I’m grateful to have been out of harm’s way, but so weary of stories about death and destruction.
So much has happened I had almost already forgotten about the Lodgepole Complex Fire in Eastern Montana that was a precursor of things to come. On July 22 — just two months ago, that fire stood at 125,000 acres and was 0 percent contained. By July 31 it had consumed 270,723 acres but was largely contained. The loss of livestock and grazing lands are predicted to affect ranchers for years.
And that was just the big beginning of a terrible wildfire season. So many more people would be evacuated; so many more would lose everything. The fires have burned 1.26 million acres so far this season in Montana, and many still are burning.
Far from home, it already seems so long ago that Hurricane Harvey roared ashore in Texas. In a four-day period, many areas received more than 40 inches of rain as the system wound its way over Eastern Texas and adjacent waters, causing catastrophic flooding.

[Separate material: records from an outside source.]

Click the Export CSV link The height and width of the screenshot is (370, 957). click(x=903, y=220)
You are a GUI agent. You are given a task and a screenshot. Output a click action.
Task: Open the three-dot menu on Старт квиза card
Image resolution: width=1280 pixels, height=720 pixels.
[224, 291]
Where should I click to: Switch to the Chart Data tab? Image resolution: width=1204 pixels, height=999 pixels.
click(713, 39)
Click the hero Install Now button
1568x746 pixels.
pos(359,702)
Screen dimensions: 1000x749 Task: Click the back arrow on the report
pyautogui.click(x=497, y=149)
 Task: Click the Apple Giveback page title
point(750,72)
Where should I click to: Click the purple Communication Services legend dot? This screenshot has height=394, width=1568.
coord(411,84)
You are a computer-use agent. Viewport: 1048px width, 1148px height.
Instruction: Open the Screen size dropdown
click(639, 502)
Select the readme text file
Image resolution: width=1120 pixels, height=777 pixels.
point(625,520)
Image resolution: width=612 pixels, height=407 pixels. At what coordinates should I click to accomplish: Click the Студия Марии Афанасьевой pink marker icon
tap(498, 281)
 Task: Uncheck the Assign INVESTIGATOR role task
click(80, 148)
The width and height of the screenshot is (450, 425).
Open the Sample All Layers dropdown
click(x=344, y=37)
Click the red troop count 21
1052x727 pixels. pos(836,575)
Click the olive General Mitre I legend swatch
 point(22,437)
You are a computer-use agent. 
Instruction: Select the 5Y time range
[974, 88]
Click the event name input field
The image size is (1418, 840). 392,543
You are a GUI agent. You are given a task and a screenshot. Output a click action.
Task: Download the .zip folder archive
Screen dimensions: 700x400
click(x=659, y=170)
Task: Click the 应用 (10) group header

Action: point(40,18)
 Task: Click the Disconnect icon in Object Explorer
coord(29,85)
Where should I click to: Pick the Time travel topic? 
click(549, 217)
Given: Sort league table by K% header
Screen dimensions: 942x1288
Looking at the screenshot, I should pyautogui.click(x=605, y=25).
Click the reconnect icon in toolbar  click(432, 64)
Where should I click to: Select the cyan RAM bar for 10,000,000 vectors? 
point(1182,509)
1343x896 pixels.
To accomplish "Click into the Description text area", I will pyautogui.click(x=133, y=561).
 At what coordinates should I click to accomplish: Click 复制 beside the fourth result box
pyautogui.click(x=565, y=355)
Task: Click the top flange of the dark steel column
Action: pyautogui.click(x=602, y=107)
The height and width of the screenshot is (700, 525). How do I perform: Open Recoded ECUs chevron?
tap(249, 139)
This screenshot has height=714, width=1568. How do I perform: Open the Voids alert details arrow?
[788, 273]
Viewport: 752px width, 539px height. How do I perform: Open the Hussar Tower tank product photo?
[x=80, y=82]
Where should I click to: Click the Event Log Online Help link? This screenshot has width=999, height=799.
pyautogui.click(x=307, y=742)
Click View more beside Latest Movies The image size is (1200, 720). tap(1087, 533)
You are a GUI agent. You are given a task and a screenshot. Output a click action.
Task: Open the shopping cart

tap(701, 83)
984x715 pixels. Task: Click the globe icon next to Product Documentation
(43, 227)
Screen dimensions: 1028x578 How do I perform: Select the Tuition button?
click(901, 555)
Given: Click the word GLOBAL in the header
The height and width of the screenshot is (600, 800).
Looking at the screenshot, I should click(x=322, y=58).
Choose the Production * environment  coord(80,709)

Then Hurricane Irma showed up not much later, the strongest hurricane observed in the Atlantic since Wilma in 2005 in terms of maximum sustained winds and the first major hurricane to make landfall in Florida since Wilma.
Hurricane Maria followed on Irma’s heels just two weeks later, ravaging Puerto Rico and leaving the entire U.S. commonwealth of more than 3 million people without power. They say it could be months before the electricity is back on. Maria is still churning and wreaking havoc on a number of tropical islands.
On Sept. 19 a 7.1 magnitude earthquake hit central Mexico, killing at least 286 people. Twelve days earlier another big quake off Mexico’s southern coast killed at least 98 people.
I feel exhausted just imagining the amount of suffering caused by this barrage of disasters. I can’t comprehend being in the path of such devastation and picking up the pieces afterward. All most of us can do is pray for their recovery and donate to relief efforts. Locally there have been many fundraisers for fire relief; give generously if you can.
If there is a silver lining to any disaster, it is that such events tend to bring out the best in most people. Neighbors reach out to help one another. We rally, we persevere, we carry on.
Disasters always show us the resilience of the human spirit.